Because both of these scenarios open up a can of worms. That may make you uncomfortable. And you can't shove them back in if you don't like the answer. You now are tied to that person and have a responsibility to support them. Somewhat. I mean, if the woman just told you that she had broken up with her boyfriend, you don't have a responsibility to follow her home and eat ice cream with her on the sofa. But you do have a responsibility to comment and comfort within the confines of the public bathroom. If your friend told you that she received her black eye from her husband, you now have a responsiblity to support her through spousal abuse and aid her in getting help. Yes, you can always step back and say, "oh. That sucks. Where do you want to eat tonight?" But what does that say about you? And where do our responsiblities to each other start and end? Just basic responsibilities because we're all human. And then the next level of responsibilities because we're friends. And then the next level (or perhaps the same level) because we're family.
I was reading a book about pregnancy loss last weekend. I was reading it because (1) the topic interests me, (2) it has info about implantation issues and clotting disorders that I think will help me organize my thoughts before my hematology appointment, and (3) I'm currently working on the chapter on pregnancy loss. A family member asked what book I was reading. I flipped over the cover and said, "Preventing Miscarriage." She said, "oh" and walked away.
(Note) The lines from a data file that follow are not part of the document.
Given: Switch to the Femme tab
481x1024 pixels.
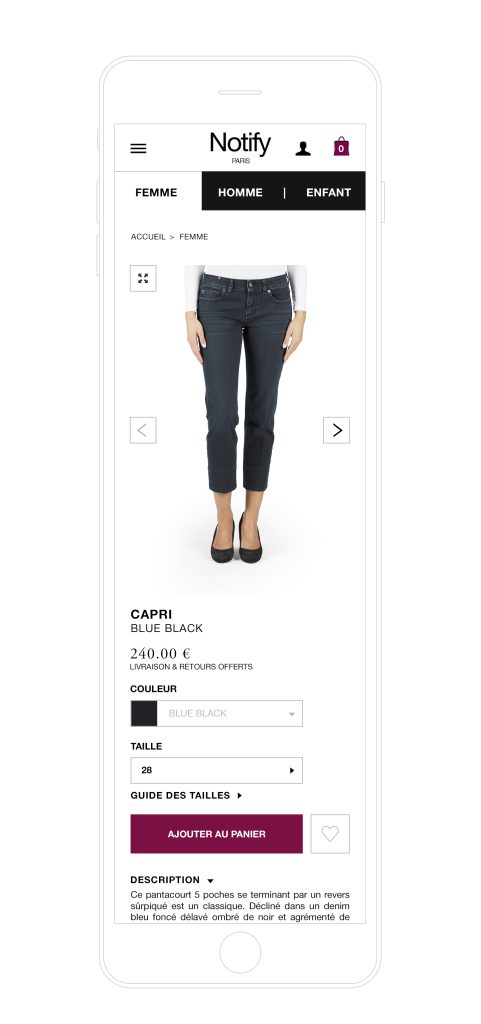Looking at the screenshot, I should pyautogui.click(x=157, y=193).
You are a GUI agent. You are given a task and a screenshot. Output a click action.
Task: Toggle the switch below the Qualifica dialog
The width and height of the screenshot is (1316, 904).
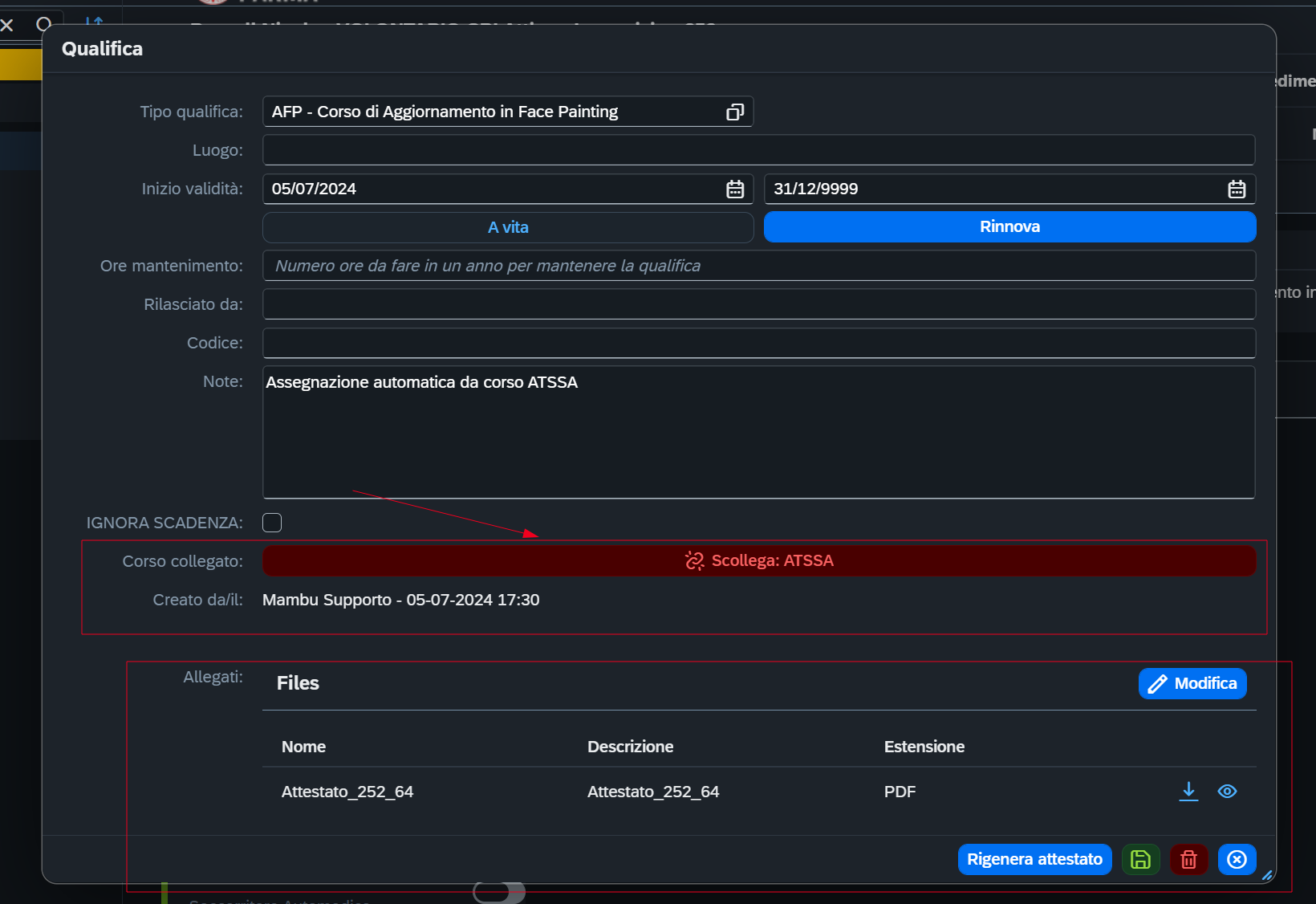click(x=499, y=892)

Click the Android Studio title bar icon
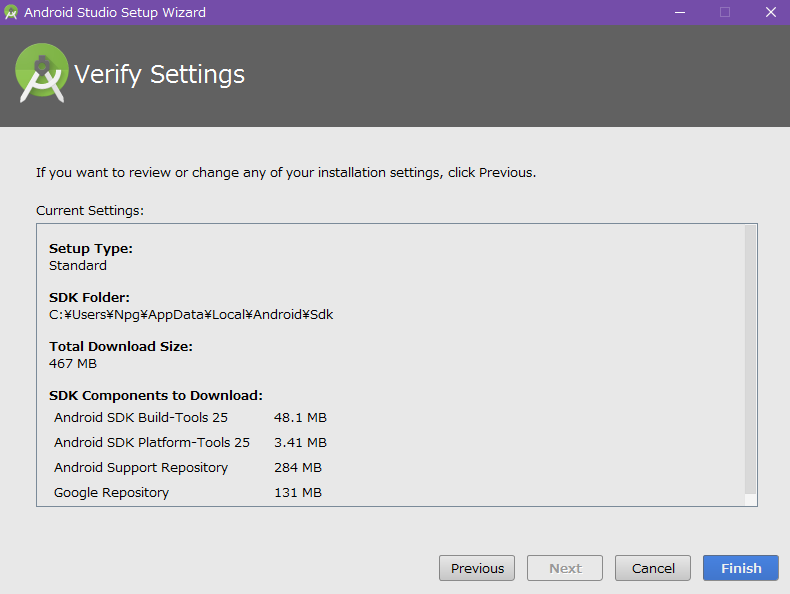11,13

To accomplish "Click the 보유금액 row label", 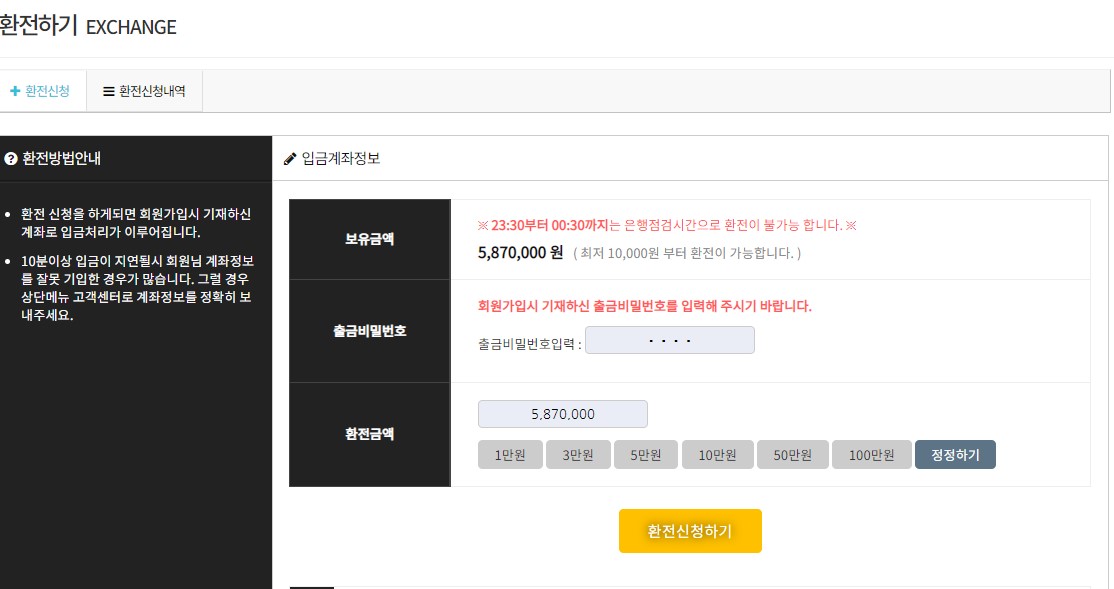I will (370, 239).
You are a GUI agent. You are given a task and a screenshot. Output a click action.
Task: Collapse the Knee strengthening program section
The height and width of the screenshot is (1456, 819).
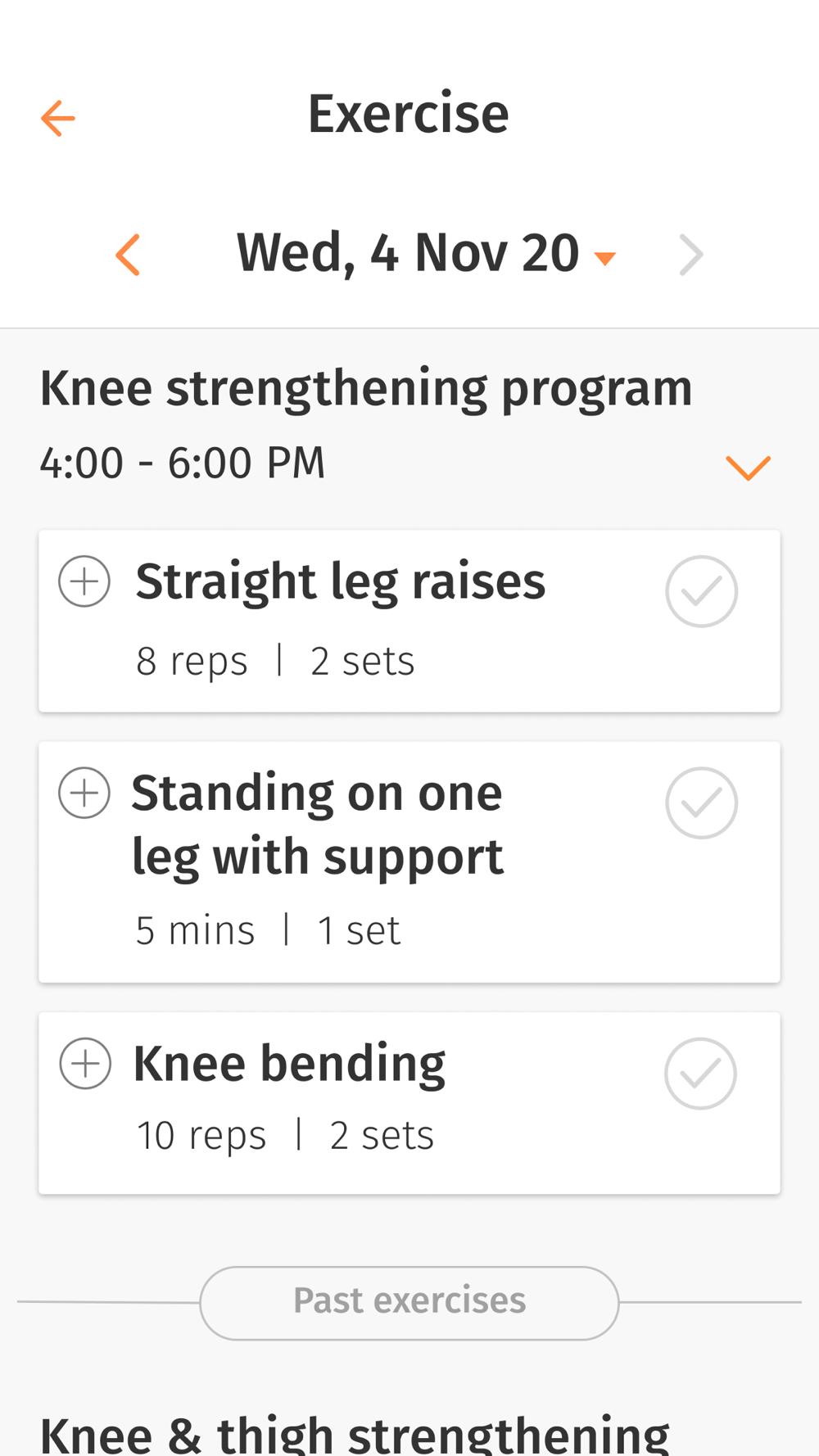tap(748, 468)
Which is one of the drawbacks to being out. Because when you're in, other people may let you down, but they don't consciously know what they're doing so you can only blame them so much. I mean, idiotic statements are idiotic statements. But when you're out, you expect a modicum of support. Even a "are you reading that because you lost again?" Just a question to show interest. Granted, this person did not know the can of worms they were opening by asking what I was reading. It is very different then asking if we're trying. But still. You know our history, give a little support. Show that you care.
Someone commented once that they're only out when they get something out of it too. They share the details with someone because they receive support in exchange for the information. But what do you do when someone is asking you intimate details about your IF journey, yet they're not giving you the support in return? Do you continue to share? Do you stop sharing and just answer each nosy question with a terse smile and a "nothing new to report" (even though there is plenty of news to report)? Do you walk to them about it? And what do you do when they continue to give you nothing in return? Is there anyone else in this world (besides you and your partner) with a RIGHT to know the details--other family members, friends, etc? For instance, grandparents-in-waiting are affected by your fertility (or lack there of) because their role can't be fulfilled without you. So do they have a right? If you're going to ask a sibling to help you take care of your kids once they're here, does he/she have a right to know your fertility status?
Because being out and getting no support in return makes you wonder why you're telling people the details in the first place. And I'm specifically speaking about when I answer a question with information. Not when I'm walking around the grocery store, volunteering details of my luteal phase defect.